▸ What is required: Only lines with the string "agent" are wanted. Pull them out of the data.

▸ Exercise data:
----------------

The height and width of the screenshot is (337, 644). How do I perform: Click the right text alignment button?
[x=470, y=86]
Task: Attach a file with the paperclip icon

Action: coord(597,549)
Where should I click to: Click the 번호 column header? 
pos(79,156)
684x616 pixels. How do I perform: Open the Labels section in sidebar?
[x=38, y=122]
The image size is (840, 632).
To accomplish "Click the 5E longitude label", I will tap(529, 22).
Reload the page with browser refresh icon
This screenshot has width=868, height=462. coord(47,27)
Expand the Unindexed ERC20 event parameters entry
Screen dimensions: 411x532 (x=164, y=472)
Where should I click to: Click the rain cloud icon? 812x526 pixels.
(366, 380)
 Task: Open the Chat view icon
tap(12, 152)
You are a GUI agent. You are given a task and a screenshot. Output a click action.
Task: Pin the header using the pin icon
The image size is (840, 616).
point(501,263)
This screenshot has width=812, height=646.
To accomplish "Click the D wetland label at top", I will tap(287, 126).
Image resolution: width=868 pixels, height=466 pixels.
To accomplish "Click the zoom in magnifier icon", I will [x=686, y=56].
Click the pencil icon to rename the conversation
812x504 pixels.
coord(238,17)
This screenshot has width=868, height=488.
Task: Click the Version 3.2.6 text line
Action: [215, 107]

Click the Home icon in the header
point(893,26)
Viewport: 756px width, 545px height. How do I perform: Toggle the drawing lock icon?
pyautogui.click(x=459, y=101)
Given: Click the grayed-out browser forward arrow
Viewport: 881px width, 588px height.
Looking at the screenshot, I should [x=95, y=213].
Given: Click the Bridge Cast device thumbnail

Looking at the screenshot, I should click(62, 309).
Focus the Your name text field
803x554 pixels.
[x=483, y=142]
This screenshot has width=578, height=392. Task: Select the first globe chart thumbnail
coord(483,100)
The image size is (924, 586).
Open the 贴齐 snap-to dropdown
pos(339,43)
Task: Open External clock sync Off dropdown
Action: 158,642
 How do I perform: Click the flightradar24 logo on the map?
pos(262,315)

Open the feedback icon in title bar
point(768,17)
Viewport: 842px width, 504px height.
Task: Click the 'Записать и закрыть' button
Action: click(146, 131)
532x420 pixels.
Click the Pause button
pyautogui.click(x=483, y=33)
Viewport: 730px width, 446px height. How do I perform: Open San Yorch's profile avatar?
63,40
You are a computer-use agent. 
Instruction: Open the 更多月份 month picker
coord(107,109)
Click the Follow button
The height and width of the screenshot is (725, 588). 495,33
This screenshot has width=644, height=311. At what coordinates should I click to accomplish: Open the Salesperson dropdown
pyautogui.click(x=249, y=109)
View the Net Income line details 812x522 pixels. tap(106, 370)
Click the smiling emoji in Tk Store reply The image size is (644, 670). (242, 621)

----------------

▸ Exercise result:
You are a GUI agent. You are given a task and a screenshot. Output a click action.
You are a computer-use agent. 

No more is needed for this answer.